From: Aurelien DARRAGON <adarragon@haproxy.com>
Date: Tue, 6 Aug 2024 12:29:56 +0000 (+0200)
Subject: BUG/MEDIUM: server/addr: fix tune.events.max-events-at-once event miss and leak
X-Git-Tag: v3.1-dev5~42
X-Git-Url: http://git.ipfire.org/cgi-bin/gitweb.cgi?a=commitdiff_plain;h=8f1fd96;p=thirdparty%2Fhaproxy.git

BUG/MEDIUM: server/addr: fix tune.events.max-events-at-once event miss and leak

An issue has been introduced with cd99440 ("BUG/MAJOR: server/addr: fix
a race during server addr:svc_port updates").

Indeed, in the above commit we implemented the atomic_sync task which is
responsible for consuming pending server events to apply the changes
atomically. For now only server's addr updates are concerned.

To prevent the task from causing contention, a budget was assigned to it.
It can be controlled with the global tunable
'tune.events.max-events-at-once': the task may not process more than this
number of events at once.

However, a bug was introduced with this budget logic: each time the task
has to be interrupted because it runs out of budget, we reschedule the
task to finish where it left off, but the current event which was already
removed from the queue wasn't processed yet. This means that this pending
event (each tune.events.max-events-at-once) is effectively lost.

When the atomic_sync task deals with large number of concurrent events,
this bug has 2 known consequences: first a server's addr/port update
will be lost every 'tune.events.max-events-at-once'. This can of course
cause reliability issues because if the event is not republished
periodically, the server could stay in a stale state for indefinite amount
of time. This is the case when the DNS server flaps for instance: some
servers may not come back UP after the incident as described in GH #2666.

Another issue is that the lost event was not cleaned up, resulting in a
small memory leak. So in the end, it means that the bug is likely to
cause more and more degradation over time until haproxy is restarted.

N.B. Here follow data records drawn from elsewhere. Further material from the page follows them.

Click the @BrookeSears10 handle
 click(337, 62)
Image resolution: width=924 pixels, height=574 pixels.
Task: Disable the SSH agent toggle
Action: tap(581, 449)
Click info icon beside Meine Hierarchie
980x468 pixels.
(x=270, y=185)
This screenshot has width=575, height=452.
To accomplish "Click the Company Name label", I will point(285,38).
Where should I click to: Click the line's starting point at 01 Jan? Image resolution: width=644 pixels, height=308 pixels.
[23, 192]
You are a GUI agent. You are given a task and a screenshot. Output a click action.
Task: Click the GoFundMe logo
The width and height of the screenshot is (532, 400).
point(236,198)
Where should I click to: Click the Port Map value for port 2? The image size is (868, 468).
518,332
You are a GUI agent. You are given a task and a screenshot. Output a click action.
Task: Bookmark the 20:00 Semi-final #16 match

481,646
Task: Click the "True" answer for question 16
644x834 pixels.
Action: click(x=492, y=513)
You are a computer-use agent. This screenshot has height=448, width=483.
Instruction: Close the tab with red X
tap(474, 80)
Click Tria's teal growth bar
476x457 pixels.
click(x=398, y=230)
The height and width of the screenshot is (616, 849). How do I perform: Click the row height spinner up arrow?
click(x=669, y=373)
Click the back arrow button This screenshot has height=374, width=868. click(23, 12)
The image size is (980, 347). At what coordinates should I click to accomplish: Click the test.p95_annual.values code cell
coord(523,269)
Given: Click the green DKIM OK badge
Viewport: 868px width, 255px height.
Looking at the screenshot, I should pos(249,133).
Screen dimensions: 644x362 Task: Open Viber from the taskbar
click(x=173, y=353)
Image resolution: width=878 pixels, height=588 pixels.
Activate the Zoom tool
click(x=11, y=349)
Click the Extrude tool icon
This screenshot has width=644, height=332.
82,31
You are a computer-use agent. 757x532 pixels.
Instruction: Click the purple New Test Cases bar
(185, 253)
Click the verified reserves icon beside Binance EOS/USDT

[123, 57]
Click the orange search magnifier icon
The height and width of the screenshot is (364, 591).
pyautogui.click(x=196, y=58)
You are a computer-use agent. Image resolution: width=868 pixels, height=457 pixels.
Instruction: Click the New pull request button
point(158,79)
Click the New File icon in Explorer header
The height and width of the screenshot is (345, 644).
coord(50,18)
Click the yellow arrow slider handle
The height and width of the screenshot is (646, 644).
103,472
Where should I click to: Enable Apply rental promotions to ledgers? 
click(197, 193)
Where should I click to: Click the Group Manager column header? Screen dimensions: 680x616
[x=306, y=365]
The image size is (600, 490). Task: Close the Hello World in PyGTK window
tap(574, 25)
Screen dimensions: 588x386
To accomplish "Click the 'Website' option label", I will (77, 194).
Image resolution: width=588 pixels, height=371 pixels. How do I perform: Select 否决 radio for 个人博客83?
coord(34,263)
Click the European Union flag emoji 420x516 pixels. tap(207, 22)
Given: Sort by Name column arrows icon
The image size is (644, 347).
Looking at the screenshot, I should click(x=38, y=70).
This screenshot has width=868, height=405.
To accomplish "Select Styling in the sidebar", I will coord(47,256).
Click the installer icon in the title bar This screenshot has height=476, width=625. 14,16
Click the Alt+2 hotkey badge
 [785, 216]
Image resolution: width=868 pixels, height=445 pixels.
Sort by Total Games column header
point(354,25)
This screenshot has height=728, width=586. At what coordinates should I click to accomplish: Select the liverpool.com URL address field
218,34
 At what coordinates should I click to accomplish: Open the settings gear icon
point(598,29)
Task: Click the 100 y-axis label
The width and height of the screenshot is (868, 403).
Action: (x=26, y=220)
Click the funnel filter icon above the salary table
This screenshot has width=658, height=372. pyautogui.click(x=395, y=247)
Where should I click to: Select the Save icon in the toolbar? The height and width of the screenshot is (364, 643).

As a workaround, 'tune.events.max-events-at-once' may be set to the
maximum number of events expected per batch. Note however that this value
cannot exceed 10 000, otherwise it could cause the watchdog to trigger due
to the task being busy for too long and preventing other threads from
making any progress. Setting higher values may not be optimal for common
workloads so it should only be used to mitigate the bug while waiting for
this fix.

Since tune.events.max-events-at-once defaults to 100, this bug only
affects configs that involve more than 100 servers whose addr:port
properties are likely to be updated at the same time (batched updates
from cli, lua, dns..)

To fix the bug, we move the budget check after the current event is fully
handled. For that we went from a basic 'while' to 'do..while' loop as we
assume from the config that 'tune.events.max-events-at-once' cannot be 0.
While at it, we reschedule the task once thread isolation ends (it was not
required to perform the reschedule while under isolation) to give the hand
back faster to waiting threads.

This patch should be backported up to 2.9 with cd99440. It should fix
GH #2666.
---

diff --git a/src/server.c b/src/server.c
index 05f72fffaf..2f27df8538 100644
--- a/src/server.c
+++ b/src/server.c
@@ -228,7 +228,11 @@ static struct task *server_atomic_sync(struct task *task, void *context, unsigne
 	struct event_hdl_async_event *event;
 
 	/* check for new server events that we care about */
-	while ((event = event_hdl_async_equeue_pop(&server_atomic_sync_queue))) {
+	do {
+		event = event_hdl_async_equeue_pop(&server_atomic_sync_queue);
+		if (!event)
+			break; /* no events in queue */
+
 		if (event_hdl_sub_type_equal(event->type, EVENT_HDL_SUB_END)) {
 			/* ending event: no more events to come */
 			event_hdl_async_free_event(event);
@@ -237,20 +241,6 @@ static struct task *server_atomic_sync(struct task *task, void *context, unsigne
 			break;
 		}
 
-		if (!remain) {
-			/* STOP: we've already spent all our budget here, and
-			 * considering we possibly are under isolation, we cannot
-		         * keep blocking other threads any longer.
-			 *
-			 * Reschedule the task to finish where we left off if
-			 * there are remaining events in the queue.
-			 */
-			if (!event_hdl_async_equeue_isempty(&server_atomic_sync_queue))
-				task_wakeup(task, TASK_WOKEN_OTHER);
-			break;
-		}
-		remain--;
-
 		/* new event to process */
 		if (event_hdl_sub_type_equal(event->type, EVENT_HDL_SUB_SERVER_INETADDR)) {
 			struct sockaddr_storage new_addr;
@@ -327,7 +317,7 @@ static struct task *server_atomic_sync(struct task *task, void *context, unsigne
 			srv_set_addr_desc(srv, 1);
 		}
 		event_hdl_async_free_event(event);
-	}
+	} while (--remain); // event_hdl_tune.max_events_at_once is expected to be > 0
 
 	/* some events possibly required thread_isolation:
 	 * now that we are done, we must leave thread isolation before
@@ -336,6 +326,18 @@ static struct task *server_atomic_sync(struct task *task, void *context, unsigne
 	if (thread_isolated())
 		thread_release();
 
+	if (!remain) {
+		/* we stopped because we've already spent all our budget here,
+		 * and considering we possibly were under isolation, we cannot
+	         * keep blocking other threads any longer.
+		 *
+		 * Reschedule the task to finish where we left off if
+		 * there are remaining events in the queue.
+		 */
+		if (!event_hdl_async_equeue_isempty(&server_atomic_sync_queue))
+			task_wakeup(task, TASK_WOKEN_OTHER);
+	}
+
 	return task;
 }